DocketNumber: Appeal, 76
Judges: Bell, Jones, Eagen, O'Brien, Boberts, Pomeroy, Barbieri
Filed Date: 10/12/1971
Status: Precedential
Modified Date: 10/19/2024
Supreme Court of Pennsylvania.
Before BELL, C.J., JONES, EAGEN, O'BRIEN, ROBERTS, POMEROY and BARBIERI, JJ.
J. Graham Sale, Jr., and John J. Dean, Assistant Public Defenders, and George H. Ross, Public Defender, for appellant.
*455 Carol Mary Los and Robert L. Campbell, Assistant District Attorneys, and Robert W. Duggan, District Attorney, for Commonwealth, appellee.
OPINION BY MR. JUSTICE BARBIERI, October 12, 1971:
On October 17, 1969, appellant was tried before a judge and jury in the Court of Common Pleas of Allegheny County.
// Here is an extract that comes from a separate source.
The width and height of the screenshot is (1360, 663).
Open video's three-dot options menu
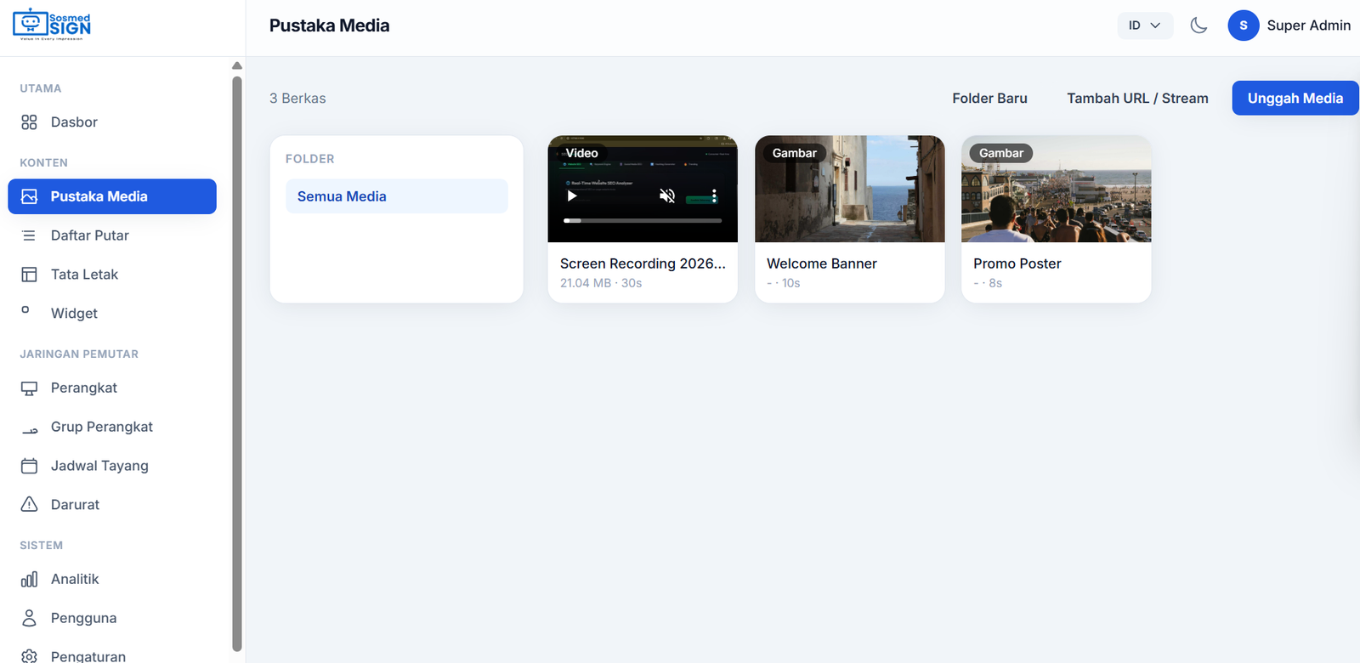click(x=714, y=196)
He was found guilty of second degree murder. His post-trial motions for a new trial and in arrest of judgment were denied and he was sentenced to serve a term of from four to eight years in prison.
On direct appeal from the judgment of sentence, appellant alleges two errors: (1) that the trial court committed reversible error when it failed to properly charge the jury on the necessity of proving guilt beyond a reasonable doubt; and (2) that the court should have granted his motions for a new trial and in arrest of judgment because the verdict was not supported by the evidence.
Appellant urges that one portion of the charge is violative of one of the basic precepts of criminal justice that the defendant is presumed to be innocent unless and until the prosecution has proved beyond a reasonable doubt that he was guilty. The allegedly offensive portion of the charge reads: "And now, members of the jury, you are shortly going to retire to the jury room to give this case your careful consideration. You may return a verdict of not guilty if the guilt of the accused has not been shown beyond a reasonable doubt. You may, if the evidence warrants, return a verdict of guilty of Murder in the First Degree. You may return a verdict of guilty of Murder in the Second Degree. You may return a verdict of Voluntary Manslaughter." (Emphasis added)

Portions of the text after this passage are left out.